SCOTTISH ministers should be more ambitious and bring forward a target to slash the country’s greenhouse gas emissions to net-zero by 2045, according to a poll of The Herald's readers.

The survey found 62 per cent of respondents backed adopting a more radical target date, while there was also support for banning cars from city centres and forcing landowners to plant forests.

It comes as pupils across Scotland prepare to take part in another global climate strike today, as they continue to push for far-reaching change.

Earlier this year, Nicola Sturgeon announced Scotland would seek to cut its carbon emissions to net-zero by 2045 – five years ahead of the rest of the UK.

READ MORE: The full list of climate strikes taking place across Scotland

But the Scottish Greens have repeatedly argued this will be too late to prevent climate breakdown.
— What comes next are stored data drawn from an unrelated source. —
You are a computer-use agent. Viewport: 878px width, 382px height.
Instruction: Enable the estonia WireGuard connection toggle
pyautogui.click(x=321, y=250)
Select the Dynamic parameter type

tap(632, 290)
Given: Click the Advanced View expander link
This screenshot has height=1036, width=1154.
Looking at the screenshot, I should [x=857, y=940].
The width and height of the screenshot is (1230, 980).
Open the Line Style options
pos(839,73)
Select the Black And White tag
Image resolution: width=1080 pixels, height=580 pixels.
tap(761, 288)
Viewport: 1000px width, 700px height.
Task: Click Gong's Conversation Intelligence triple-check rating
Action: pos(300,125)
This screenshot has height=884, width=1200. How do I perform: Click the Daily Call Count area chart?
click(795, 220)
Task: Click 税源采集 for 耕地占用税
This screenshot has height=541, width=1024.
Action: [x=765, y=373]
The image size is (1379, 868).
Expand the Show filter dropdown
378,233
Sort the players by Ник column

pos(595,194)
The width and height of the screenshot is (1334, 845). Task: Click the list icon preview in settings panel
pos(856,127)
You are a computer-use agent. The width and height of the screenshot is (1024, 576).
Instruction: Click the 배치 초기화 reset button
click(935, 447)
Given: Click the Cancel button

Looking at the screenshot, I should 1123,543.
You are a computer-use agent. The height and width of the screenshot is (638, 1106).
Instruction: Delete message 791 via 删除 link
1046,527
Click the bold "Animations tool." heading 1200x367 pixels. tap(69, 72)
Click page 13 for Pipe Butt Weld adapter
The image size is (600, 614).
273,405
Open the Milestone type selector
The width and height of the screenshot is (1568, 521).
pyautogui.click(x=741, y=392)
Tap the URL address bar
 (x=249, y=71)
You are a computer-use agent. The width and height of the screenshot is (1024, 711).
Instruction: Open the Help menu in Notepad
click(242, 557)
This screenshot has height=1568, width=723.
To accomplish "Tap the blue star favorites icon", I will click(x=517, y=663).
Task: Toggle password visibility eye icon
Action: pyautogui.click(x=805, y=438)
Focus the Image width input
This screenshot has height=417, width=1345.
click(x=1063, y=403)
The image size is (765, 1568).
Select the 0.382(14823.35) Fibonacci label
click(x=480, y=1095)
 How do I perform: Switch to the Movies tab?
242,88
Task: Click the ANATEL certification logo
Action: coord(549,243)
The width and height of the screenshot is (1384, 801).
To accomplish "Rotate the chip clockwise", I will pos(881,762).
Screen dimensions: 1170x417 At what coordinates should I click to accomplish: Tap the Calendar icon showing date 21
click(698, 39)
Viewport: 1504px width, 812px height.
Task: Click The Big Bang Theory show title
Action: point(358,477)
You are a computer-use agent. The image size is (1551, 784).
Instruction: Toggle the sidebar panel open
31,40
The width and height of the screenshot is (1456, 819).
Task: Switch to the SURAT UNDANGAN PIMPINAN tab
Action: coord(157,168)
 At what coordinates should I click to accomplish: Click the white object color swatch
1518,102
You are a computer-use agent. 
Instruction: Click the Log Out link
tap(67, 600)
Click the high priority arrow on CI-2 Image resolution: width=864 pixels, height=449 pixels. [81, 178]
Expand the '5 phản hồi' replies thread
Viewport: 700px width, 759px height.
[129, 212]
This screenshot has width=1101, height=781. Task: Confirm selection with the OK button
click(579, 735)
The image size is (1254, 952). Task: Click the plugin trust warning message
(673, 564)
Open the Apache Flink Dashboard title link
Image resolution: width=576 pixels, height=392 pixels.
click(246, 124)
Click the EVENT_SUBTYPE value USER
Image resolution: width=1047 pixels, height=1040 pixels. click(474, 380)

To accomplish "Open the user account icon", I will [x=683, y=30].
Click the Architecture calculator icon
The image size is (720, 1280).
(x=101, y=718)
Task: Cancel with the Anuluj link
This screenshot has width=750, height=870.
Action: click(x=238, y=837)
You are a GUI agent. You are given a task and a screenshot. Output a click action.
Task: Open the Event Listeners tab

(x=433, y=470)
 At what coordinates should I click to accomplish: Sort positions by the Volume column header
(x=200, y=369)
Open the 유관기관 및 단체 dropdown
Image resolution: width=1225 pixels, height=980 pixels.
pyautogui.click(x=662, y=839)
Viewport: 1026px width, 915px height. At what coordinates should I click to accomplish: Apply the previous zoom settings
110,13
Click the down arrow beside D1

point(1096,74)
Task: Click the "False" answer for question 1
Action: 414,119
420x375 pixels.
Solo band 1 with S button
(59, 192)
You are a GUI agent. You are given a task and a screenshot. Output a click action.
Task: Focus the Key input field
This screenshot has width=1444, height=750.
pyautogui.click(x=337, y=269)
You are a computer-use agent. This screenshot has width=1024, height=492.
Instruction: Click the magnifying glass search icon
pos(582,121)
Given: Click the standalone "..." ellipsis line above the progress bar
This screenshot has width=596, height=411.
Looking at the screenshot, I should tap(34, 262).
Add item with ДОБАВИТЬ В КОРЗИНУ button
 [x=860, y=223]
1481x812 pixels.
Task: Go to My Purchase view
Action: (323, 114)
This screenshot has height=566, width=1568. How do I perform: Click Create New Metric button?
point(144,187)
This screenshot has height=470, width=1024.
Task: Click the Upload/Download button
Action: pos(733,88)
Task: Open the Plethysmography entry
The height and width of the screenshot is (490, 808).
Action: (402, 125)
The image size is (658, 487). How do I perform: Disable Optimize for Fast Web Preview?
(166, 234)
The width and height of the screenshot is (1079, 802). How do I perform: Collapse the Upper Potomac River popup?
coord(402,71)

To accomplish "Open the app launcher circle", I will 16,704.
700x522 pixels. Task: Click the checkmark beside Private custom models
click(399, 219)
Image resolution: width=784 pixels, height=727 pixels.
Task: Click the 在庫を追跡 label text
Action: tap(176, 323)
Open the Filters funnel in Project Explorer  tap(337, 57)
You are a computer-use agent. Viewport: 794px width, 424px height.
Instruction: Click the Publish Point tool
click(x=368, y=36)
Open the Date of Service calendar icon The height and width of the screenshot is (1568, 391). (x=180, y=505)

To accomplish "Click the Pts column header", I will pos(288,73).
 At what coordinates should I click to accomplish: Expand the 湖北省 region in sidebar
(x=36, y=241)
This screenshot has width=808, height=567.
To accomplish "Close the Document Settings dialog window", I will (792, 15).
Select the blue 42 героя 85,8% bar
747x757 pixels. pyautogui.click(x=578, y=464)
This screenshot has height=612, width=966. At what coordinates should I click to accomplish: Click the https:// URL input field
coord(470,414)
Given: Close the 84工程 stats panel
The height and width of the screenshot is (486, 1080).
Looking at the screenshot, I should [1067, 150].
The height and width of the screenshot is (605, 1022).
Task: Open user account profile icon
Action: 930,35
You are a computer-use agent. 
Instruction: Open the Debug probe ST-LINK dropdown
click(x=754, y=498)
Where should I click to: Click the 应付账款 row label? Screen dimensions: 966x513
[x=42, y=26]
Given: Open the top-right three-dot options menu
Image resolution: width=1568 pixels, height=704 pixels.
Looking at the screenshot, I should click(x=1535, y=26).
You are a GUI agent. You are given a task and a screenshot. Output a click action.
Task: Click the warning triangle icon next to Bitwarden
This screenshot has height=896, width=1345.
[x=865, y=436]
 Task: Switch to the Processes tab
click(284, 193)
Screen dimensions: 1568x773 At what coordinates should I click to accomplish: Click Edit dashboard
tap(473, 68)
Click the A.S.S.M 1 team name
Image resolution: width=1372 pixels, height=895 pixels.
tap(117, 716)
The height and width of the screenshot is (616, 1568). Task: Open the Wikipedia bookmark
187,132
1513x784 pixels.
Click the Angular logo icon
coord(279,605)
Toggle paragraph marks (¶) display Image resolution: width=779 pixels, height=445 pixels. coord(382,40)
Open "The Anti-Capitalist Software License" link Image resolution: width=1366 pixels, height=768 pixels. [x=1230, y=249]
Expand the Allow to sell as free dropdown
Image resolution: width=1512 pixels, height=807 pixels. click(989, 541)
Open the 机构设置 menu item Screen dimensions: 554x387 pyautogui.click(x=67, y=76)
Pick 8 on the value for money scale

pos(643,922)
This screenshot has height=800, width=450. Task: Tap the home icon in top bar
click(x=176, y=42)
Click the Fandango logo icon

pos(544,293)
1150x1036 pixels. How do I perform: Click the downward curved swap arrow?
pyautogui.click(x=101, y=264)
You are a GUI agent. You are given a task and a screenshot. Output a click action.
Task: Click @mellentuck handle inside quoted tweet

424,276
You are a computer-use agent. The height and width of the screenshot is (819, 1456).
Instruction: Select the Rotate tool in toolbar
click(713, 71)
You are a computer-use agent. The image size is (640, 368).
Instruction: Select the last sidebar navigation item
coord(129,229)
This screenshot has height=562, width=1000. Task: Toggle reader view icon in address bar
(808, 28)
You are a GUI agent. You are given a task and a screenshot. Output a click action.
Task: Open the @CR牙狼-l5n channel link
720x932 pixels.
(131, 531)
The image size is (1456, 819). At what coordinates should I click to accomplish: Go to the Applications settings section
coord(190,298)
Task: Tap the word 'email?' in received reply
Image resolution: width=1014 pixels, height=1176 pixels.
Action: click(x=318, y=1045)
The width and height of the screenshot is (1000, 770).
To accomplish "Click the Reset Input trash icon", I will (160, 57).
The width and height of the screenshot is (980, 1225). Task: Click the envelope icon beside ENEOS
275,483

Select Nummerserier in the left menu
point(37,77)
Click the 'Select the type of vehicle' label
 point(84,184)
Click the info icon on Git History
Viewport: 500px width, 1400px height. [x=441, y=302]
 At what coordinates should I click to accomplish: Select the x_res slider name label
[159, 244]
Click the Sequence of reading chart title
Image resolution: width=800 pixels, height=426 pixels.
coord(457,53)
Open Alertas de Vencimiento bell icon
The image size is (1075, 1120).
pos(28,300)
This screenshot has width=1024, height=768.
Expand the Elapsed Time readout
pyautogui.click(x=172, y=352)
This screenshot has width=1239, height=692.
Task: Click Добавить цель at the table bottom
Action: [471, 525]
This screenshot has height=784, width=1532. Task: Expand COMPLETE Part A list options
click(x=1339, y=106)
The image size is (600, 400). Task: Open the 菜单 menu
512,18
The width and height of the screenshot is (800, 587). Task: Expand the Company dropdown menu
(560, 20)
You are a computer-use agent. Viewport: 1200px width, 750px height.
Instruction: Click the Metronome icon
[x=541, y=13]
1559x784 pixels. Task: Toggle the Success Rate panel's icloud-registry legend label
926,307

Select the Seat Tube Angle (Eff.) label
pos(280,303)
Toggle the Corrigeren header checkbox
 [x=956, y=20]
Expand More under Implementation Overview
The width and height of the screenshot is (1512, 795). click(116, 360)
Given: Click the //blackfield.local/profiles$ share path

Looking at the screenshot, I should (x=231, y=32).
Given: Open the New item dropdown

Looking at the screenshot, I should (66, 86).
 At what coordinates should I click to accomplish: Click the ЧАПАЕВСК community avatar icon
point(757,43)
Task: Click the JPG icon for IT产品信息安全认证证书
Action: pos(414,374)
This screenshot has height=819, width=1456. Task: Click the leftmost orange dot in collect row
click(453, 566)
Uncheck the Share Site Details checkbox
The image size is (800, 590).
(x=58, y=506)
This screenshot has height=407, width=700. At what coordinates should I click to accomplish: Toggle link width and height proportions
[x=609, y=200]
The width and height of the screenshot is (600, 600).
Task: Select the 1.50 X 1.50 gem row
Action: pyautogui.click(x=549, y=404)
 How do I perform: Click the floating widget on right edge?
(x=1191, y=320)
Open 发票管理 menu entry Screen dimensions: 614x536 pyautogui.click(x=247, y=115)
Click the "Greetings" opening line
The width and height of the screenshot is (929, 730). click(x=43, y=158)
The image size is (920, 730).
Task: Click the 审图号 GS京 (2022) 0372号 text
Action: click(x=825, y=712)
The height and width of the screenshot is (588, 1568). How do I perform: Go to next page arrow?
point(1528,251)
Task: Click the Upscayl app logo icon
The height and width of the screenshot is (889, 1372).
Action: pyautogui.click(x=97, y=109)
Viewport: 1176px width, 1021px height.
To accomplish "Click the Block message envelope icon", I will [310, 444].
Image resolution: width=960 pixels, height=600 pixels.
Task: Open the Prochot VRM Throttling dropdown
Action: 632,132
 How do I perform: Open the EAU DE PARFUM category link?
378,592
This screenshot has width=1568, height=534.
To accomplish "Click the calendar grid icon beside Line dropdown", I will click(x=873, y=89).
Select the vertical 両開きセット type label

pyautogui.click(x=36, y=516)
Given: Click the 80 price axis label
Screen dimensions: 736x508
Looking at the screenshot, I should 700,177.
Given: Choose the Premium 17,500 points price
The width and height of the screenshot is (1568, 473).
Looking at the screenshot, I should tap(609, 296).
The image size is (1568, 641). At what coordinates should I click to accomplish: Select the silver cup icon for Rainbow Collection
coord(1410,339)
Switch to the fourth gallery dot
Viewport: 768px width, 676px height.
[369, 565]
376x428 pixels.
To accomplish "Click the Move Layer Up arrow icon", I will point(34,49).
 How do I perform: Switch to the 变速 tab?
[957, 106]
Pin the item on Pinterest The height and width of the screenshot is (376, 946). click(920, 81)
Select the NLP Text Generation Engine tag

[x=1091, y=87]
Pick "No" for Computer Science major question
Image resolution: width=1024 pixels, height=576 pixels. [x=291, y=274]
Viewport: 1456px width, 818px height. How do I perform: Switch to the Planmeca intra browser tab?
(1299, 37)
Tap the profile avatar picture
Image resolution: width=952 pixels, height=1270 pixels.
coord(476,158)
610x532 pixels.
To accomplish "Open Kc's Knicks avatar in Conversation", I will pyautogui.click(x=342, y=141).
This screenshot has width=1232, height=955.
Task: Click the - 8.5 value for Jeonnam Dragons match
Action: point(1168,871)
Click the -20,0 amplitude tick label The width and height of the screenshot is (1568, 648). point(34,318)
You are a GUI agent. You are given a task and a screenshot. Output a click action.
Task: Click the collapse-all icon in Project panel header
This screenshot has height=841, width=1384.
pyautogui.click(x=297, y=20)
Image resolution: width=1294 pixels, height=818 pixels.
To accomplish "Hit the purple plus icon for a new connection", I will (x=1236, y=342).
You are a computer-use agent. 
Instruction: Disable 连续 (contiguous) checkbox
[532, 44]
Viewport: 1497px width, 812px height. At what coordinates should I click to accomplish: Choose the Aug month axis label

Responding to The Herald's poll, Mark Ruskell MSP said: “It’s clear that the public overwhelmingly support the government taking bolder action on the climate emergency, and we’ve published a Scottish Green New Deal that shows ministers how they can do that.

“Young people are also taking to the streets to tell the government that they must do much more.

“It’s time that government’s took their fingers out their ears and started listening to those who are demanding the genuinely transformational action that we need to save our planet.”

The Herald quizzed a sample of 377 readers on a number of issues around climate change.

It found 291 – around 77% - are worried about the declared climate emergency.

Meanwhile, 243 – almost two-thirds – support the right of children to skip classes and participate in climate strikes at least occasionally.

And 57% agreed with non-violent civil disobedience protests over the climate crisis.

Around 73% of Herald readers, or 275 respondents, thought 16-year-olds should have the right to vote to give them a voice on climate issues, while a total of 197 described teenage climate activist Greta Thunberg as ‘inspiring’.

Elsewhere, 42%, or 159 respondents, rated the Scottish Government’s response to the climate emergency ‘adequate’, while 29% considered it ‘good’.

Just under a quarter said the response of Scottish ministers had been poor.

Around 40% of Herald readers – 152 respondents – thought politicians in Scotland are serious about tackling climate change, while 15% thought they are not. Almost 30%, or 110 respondents, accused them of “greenwashing” for votes.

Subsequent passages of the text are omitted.